---------- DATA ----------

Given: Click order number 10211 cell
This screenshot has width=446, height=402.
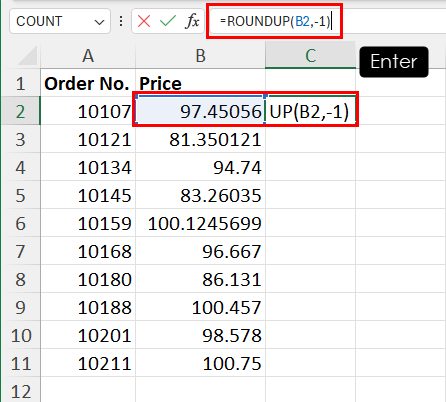Looking at the screenshot, I should pyautogui.click(x=88, y=363).
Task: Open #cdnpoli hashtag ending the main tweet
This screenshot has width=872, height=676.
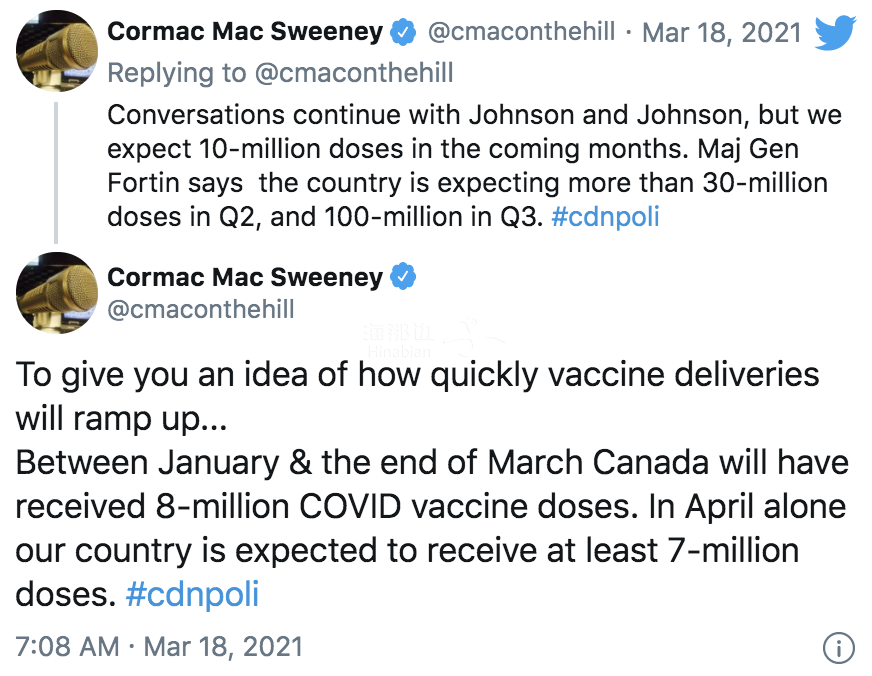Action: pyautogui.click(x=193, y=594)
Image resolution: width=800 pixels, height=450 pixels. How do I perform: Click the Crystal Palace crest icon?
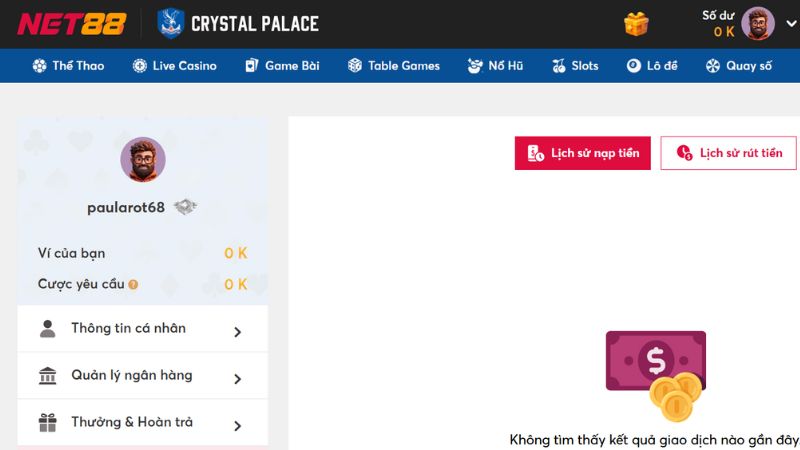click(x=171, y=23)
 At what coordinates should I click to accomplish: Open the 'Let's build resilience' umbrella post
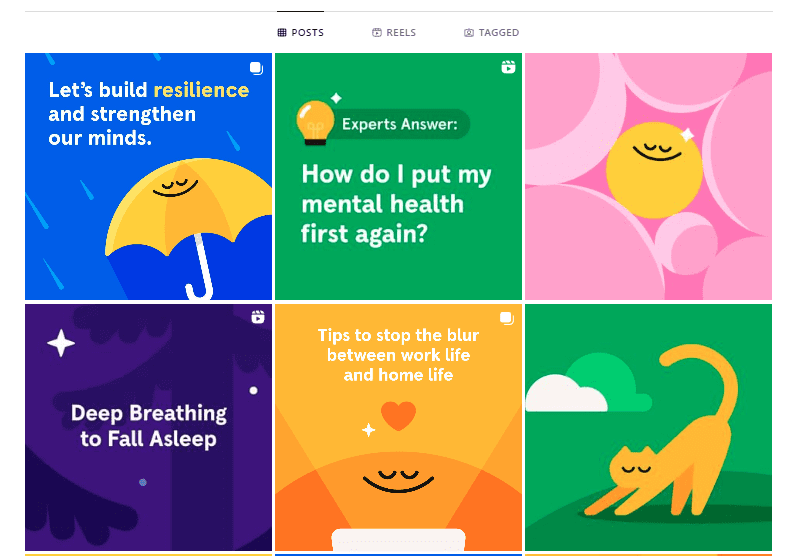[148, 176]
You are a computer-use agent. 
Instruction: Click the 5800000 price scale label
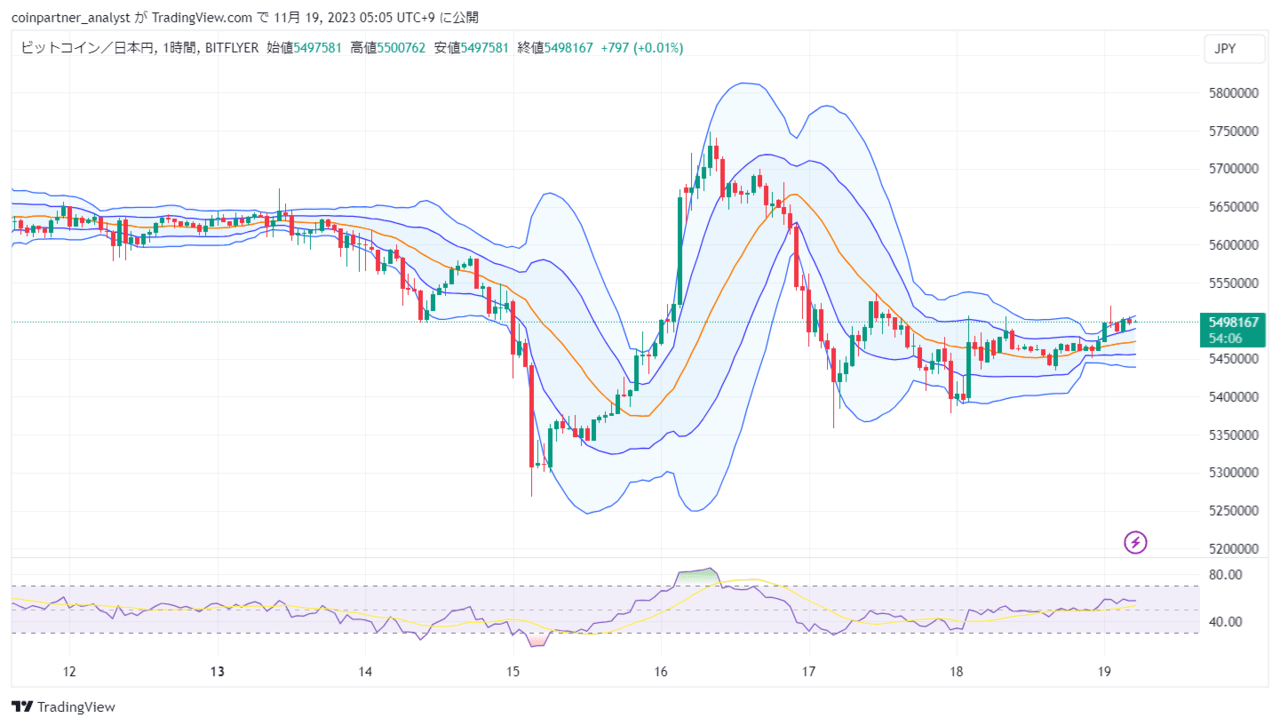pyautogui.click(x=1233, y=93)
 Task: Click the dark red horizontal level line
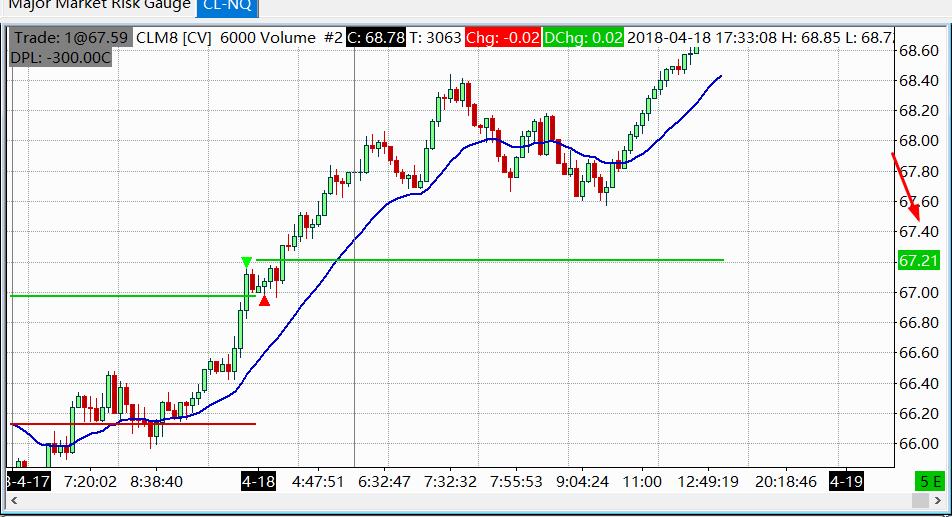pyautogui.click(x=133, y=424)
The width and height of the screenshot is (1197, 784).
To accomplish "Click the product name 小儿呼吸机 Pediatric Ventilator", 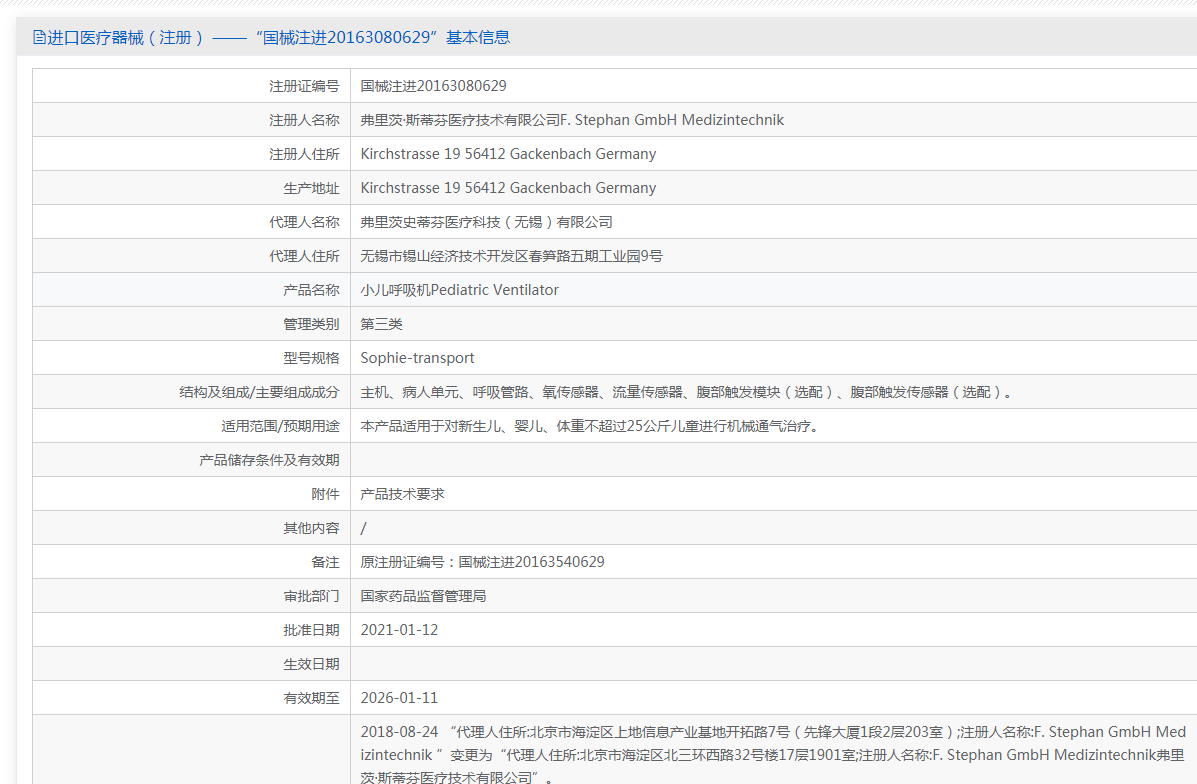I will point(459,290).
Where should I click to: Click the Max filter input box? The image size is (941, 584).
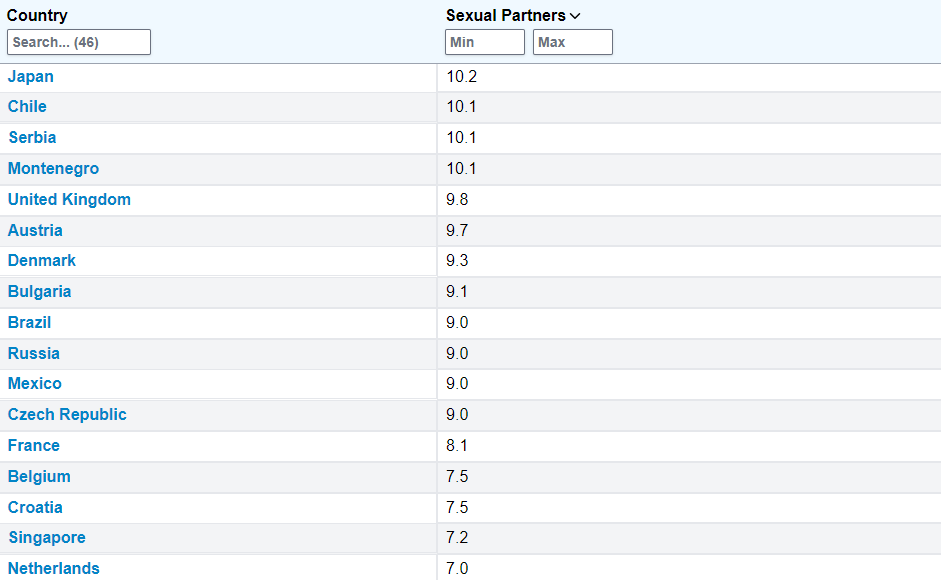572,42
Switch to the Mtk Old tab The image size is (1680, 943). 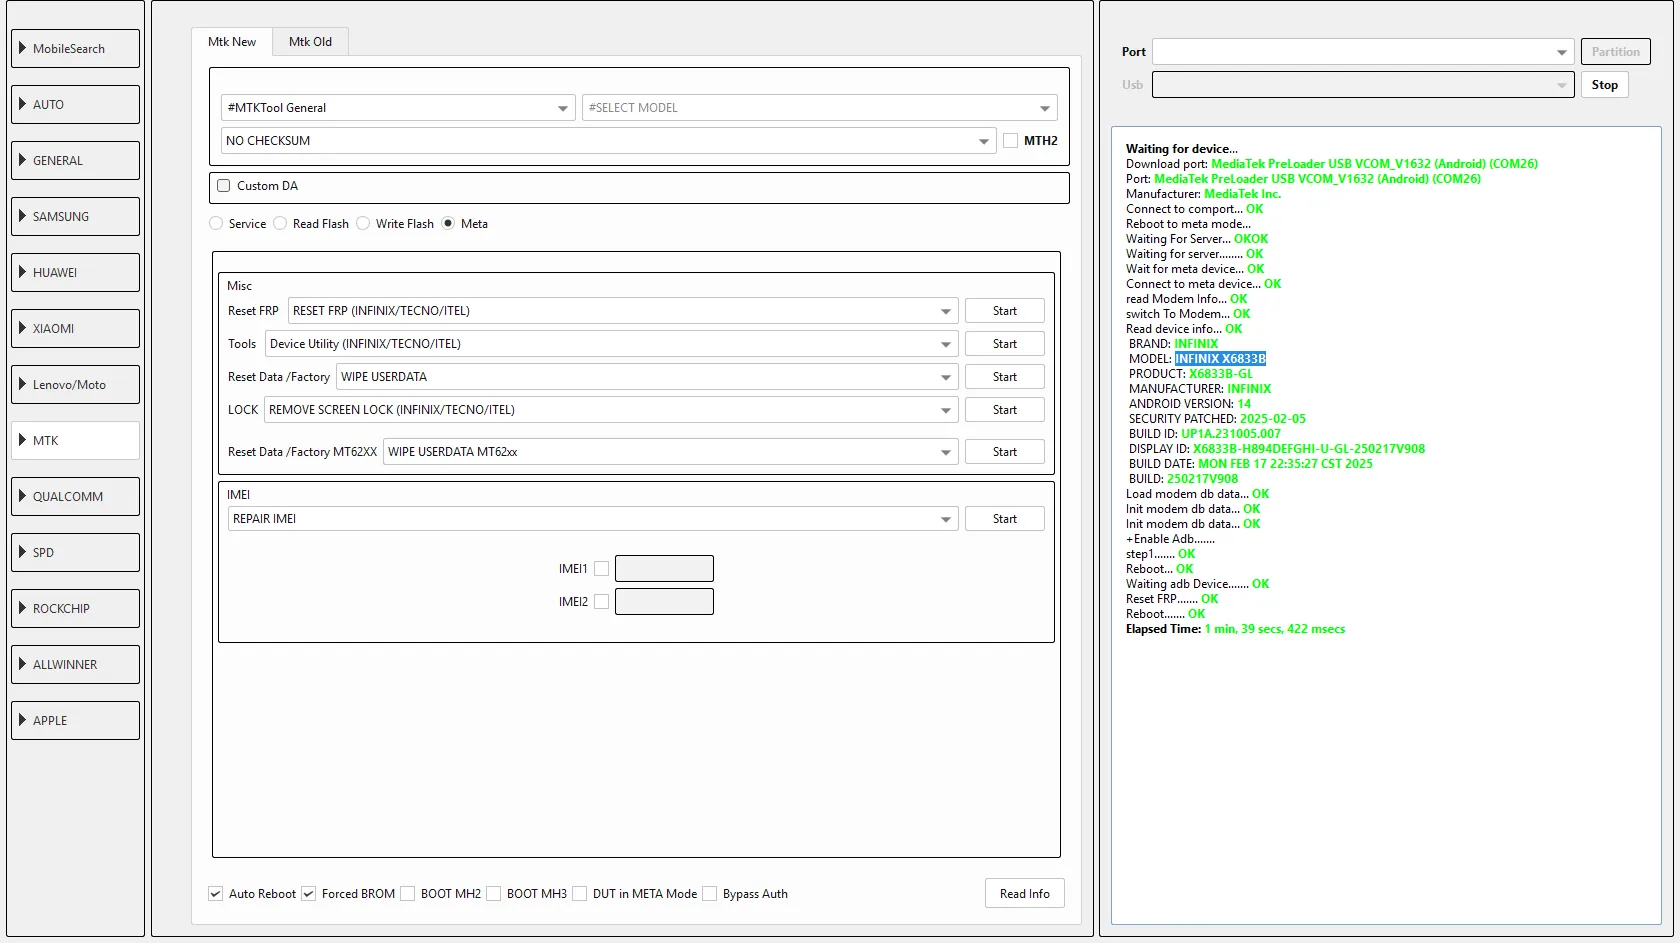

----------

### WHAT YOU WILL DO
Stop at the line containing "You are a computer-use agent." and include it. Everything from the first line of the material up to there is to be repeated exactly, leaving out pictures.

### ANSWER TO THIS TASK
Given: Click order number 10211 cell
This screenshot has width=446, height=402.
Looking at the screenshot, I should pyautogui.click(x=88, y=363).
Task: Open #cdnpoli hashtag ending the main tweet
This screenshot has width=872, height=676.
Action: pyautogui.click(x=193, y=594)
Image resolution: width=800 pixels, height=450 pixels. How do I perform: Click the Crystal Palace crest icon?
click(x=171, y=23)
 At what coordinates should I click to accomplish: Open the 'Let's build resilience' umbrella post
[148, 176]
You are a computer-use agent. 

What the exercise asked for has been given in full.